[Stored records]

"""

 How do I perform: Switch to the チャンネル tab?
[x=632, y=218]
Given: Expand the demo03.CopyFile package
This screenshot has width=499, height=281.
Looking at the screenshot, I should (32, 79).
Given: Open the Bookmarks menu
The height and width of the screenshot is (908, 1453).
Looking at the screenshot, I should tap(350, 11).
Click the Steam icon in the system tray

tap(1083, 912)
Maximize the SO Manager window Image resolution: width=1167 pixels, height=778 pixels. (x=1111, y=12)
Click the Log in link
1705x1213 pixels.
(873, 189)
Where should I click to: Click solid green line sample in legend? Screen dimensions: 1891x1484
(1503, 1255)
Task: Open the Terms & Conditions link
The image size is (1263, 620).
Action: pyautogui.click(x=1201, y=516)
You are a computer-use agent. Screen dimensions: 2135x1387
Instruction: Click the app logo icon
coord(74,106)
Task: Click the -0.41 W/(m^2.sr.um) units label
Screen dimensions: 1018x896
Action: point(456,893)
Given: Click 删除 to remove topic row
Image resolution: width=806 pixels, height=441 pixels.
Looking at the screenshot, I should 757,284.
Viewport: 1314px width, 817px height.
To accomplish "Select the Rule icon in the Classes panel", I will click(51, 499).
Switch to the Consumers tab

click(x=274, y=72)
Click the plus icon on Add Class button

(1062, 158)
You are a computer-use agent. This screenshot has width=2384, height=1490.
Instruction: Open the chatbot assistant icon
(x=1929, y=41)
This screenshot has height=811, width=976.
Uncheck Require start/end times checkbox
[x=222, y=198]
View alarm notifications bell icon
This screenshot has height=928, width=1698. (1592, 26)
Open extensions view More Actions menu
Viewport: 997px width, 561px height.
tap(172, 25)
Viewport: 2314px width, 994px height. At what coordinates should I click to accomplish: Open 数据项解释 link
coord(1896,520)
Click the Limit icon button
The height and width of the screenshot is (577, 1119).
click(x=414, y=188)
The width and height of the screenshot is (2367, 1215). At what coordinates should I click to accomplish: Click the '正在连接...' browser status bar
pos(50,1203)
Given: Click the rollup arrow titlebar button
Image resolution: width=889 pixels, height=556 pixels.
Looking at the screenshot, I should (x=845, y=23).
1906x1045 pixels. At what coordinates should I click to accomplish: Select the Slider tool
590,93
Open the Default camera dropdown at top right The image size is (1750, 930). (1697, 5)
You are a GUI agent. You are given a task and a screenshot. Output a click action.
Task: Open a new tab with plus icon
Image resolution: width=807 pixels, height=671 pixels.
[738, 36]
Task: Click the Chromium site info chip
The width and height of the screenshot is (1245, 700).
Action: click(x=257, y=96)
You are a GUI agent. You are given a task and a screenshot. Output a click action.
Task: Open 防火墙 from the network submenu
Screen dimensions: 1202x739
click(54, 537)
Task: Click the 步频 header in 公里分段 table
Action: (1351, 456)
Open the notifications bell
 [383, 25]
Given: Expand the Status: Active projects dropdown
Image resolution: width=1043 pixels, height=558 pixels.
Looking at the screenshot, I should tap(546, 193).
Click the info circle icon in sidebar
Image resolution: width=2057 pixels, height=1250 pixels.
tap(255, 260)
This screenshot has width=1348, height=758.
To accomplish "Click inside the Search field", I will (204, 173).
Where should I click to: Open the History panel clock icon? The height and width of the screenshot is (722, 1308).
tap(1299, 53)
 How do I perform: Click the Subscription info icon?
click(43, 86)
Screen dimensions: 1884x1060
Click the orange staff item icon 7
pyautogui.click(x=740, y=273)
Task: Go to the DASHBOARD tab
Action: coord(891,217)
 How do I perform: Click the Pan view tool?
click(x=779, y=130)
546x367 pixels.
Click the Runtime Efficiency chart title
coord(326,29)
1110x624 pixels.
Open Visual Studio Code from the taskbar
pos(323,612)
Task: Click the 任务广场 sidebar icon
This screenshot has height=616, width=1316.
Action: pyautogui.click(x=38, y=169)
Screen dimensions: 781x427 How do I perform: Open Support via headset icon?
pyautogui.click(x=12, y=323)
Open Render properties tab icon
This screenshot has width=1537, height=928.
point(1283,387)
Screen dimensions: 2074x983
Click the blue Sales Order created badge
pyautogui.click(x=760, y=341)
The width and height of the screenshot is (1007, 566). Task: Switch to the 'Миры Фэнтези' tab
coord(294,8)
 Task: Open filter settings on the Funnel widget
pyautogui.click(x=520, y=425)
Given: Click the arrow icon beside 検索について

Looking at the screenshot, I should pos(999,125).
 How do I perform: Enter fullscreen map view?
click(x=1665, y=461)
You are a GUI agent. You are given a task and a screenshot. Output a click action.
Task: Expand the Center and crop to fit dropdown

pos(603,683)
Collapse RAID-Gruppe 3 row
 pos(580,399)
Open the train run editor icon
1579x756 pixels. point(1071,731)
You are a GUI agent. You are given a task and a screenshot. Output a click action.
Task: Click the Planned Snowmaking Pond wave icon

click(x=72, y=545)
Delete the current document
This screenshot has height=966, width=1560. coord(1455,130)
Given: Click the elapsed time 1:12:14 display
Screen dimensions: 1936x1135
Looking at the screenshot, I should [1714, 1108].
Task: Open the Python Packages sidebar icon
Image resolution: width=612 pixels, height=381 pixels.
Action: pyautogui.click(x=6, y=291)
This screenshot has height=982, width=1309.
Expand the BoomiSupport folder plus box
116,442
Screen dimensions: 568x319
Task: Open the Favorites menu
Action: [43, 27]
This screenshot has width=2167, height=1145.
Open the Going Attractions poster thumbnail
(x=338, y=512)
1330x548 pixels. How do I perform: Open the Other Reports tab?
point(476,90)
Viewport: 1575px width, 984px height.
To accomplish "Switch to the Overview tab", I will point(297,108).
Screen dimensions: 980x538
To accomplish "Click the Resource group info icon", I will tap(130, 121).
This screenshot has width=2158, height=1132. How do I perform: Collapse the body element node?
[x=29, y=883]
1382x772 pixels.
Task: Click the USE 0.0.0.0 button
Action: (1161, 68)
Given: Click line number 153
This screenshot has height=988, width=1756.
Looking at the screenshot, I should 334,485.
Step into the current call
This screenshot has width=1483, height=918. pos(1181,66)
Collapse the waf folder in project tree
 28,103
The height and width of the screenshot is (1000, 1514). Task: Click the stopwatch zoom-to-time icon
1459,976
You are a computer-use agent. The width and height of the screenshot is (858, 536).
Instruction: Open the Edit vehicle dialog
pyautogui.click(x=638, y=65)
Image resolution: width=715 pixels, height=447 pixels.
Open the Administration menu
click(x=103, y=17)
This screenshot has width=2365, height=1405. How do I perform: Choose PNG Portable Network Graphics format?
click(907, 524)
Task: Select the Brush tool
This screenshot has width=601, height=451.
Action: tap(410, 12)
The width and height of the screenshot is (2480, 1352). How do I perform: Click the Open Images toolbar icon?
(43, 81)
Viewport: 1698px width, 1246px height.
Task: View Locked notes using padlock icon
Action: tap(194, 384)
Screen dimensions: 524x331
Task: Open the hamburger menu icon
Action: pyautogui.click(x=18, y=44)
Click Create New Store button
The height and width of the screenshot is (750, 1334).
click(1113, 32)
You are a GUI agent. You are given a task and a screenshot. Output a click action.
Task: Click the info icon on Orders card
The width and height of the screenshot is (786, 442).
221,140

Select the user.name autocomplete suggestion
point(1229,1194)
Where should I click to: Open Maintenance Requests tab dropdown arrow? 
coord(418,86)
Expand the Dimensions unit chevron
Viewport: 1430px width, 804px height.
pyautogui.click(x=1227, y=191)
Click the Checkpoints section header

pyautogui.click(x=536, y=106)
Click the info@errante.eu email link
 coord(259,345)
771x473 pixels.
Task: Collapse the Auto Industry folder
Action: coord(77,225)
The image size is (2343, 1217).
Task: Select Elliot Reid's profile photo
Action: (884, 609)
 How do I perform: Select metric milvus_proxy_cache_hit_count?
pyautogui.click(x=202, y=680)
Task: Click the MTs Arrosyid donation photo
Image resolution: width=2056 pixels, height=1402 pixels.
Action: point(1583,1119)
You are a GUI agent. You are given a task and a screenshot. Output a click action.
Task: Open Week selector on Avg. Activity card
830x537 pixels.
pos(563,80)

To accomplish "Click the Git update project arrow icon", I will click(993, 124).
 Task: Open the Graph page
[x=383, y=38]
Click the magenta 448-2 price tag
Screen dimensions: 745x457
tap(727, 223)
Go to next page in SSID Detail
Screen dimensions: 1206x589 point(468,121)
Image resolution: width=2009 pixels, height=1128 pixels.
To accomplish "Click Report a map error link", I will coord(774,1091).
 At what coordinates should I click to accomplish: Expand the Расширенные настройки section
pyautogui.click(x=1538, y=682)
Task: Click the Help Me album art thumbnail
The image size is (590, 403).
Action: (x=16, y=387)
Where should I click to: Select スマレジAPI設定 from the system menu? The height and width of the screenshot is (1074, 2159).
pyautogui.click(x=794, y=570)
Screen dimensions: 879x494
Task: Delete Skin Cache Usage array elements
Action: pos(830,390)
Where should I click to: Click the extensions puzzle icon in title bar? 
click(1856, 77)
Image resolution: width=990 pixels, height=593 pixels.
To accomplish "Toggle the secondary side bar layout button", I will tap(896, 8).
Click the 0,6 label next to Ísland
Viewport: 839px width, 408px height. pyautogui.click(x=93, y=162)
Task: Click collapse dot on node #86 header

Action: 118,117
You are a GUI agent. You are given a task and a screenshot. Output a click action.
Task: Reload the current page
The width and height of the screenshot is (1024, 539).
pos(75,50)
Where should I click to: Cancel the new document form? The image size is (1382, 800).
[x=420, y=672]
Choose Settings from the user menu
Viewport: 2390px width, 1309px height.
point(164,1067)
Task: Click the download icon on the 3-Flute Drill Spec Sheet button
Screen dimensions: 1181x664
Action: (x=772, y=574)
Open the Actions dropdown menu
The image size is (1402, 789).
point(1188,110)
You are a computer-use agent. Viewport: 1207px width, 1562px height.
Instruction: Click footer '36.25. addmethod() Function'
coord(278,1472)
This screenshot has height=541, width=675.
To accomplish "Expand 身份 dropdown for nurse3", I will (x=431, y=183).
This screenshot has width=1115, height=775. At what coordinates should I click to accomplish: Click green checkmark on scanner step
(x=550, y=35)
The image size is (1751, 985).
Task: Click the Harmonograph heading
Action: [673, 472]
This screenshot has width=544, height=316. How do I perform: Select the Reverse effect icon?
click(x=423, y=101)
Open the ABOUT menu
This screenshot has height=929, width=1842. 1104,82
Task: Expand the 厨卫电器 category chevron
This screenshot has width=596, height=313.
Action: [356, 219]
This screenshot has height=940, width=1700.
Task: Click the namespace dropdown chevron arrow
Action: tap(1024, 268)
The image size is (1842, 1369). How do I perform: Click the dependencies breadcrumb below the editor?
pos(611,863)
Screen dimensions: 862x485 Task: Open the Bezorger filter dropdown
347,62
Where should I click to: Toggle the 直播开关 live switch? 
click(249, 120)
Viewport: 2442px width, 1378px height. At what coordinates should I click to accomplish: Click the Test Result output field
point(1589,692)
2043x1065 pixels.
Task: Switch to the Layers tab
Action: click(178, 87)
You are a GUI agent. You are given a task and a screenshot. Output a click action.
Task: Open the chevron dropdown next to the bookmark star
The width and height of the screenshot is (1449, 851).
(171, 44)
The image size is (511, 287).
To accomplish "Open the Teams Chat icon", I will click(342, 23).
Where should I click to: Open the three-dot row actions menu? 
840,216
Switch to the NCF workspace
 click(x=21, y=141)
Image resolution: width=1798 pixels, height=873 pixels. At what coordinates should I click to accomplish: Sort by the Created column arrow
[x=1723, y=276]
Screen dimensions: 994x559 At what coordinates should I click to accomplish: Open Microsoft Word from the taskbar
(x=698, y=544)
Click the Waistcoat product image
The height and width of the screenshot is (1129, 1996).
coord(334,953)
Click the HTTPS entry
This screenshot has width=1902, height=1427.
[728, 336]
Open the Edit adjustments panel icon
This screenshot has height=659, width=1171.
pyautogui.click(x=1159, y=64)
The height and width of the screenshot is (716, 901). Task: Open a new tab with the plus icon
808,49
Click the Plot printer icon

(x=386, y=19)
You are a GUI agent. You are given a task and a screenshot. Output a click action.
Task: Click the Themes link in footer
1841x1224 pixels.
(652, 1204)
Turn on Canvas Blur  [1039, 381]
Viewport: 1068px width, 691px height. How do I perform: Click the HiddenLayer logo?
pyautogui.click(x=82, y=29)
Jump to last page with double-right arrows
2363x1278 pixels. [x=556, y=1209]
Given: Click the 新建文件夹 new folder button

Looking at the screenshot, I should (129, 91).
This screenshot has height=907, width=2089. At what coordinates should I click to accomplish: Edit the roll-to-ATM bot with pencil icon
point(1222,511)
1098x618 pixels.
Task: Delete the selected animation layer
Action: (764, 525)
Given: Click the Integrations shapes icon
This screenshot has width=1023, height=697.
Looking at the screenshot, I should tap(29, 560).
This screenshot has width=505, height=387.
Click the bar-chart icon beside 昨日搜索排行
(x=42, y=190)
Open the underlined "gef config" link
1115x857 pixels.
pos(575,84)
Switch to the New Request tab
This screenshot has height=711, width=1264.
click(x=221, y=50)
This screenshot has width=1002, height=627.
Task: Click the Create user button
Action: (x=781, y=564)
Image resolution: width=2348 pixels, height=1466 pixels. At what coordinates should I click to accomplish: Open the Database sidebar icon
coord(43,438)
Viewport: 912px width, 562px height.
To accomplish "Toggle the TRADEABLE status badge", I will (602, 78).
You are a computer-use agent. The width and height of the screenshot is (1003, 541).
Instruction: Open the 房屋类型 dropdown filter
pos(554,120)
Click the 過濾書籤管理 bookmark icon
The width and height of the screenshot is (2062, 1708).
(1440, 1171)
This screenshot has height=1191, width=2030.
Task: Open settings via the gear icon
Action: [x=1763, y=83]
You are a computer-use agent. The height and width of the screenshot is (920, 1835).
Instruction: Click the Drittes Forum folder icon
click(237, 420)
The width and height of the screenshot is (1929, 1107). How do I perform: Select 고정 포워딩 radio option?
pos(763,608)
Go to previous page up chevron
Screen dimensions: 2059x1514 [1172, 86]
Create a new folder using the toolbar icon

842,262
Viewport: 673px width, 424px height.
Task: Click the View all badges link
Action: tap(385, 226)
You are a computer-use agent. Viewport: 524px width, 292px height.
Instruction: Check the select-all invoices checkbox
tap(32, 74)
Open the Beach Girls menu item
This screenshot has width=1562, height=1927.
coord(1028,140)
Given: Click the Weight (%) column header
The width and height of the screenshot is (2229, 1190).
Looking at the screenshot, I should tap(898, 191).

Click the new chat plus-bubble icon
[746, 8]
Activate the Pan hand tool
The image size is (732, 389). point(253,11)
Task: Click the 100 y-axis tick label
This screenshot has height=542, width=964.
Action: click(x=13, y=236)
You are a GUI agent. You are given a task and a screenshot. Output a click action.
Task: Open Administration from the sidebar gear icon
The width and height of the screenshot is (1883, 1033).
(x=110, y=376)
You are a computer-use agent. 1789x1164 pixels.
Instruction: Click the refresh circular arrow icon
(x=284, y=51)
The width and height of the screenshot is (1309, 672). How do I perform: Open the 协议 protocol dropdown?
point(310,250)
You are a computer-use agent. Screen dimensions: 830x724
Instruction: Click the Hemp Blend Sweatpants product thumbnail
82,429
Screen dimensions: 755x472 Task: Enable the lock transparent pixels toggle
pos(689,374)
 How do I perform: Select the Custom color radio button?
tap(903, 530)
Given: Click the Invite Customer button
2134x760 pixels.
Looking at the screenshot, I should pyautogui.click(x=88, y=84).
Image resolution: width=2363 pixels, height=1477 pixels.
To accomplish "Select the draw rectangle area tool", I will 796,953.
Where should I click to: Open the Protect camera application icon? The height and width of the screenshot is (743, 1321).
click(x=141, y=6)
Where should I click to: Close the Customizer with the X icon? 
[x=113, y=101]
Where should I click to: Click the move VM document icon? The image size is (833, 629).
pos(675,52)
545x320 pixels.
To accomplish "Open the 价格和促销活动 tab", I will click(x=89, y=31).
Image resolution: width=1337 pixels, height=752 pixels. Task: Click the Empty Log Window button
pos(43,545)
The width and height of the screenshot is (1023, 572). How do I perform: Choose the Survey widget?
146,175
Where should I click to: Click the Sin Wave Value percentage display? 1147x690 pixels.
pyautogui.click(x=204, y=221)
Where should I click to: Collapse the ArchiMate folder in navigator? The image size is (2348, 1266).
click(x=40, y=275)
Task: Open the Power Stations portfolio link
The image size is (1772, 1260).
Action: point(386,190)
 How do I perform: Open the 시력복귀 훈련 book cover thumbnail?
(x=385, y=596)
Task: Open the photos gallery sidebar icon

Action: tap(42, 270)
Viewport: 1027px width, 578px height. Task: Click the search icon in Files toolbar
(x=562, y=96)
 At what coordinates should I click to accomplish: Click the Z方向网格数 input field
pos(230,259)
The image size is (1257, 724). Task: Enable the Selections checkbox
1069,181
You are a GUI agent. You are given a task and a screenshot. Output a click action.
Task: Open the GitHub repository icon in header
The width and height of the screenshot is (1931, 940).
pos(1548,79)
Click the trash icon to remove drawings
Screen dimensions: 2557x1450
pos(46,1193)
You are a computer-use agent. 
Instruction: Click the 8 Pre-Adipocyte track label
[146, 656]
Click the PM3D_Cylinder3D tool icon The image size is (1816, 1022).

"""

Starting at the first line of the data above, please restate word for word every line up to and including the one that holds "Viewport: 1314px width, 817px height.", and add nothing else.

Solution —
 How do I perform: Switch to the チャンネル tab?
[x=632, y=218]
Given: Expand the demo03.CopyFile package
This screenshot has width=499, height=281.
Looking at the screenshot, I should (32, 79).
Given: Open the Bookmarks menu
The height and width of the screenshot is (908, 1453).
Looking at the screenshot, I should tap(350, 11).
Click the Steam icon in the system tray

tap(1083, 912)
Maximize the SO Manager window Image resolution: width=1167 pixels, height=778 pixels. (x=1111, y=12)
Click the Log in link
1705x1213 pixels.
(873, 189)
Where should I click to: Click solid green line sample in legend? Screen dimensions: 1891x1484
(1503, 1255)
Task: Open the Terms & Conditions link
The image size is (1263, 620).
Action: pyautogui.click(x=1201, y=516)
You are a computer-use agent. Screen dimensions: 2135x1387
Instruction: Click the app logo icon
coord(74,106)
Task: Click the -0.41 W/(m^2.sr.um) units label
Screen dimensions: 1018x896
Action: point(456,893)
Given: Click 删除 to remove topic row
Image resolution: width=806 pixels, height=441 pixels.
Looking at the screenshot, I should 757,284.
Viewport: 1314px width, 817px height.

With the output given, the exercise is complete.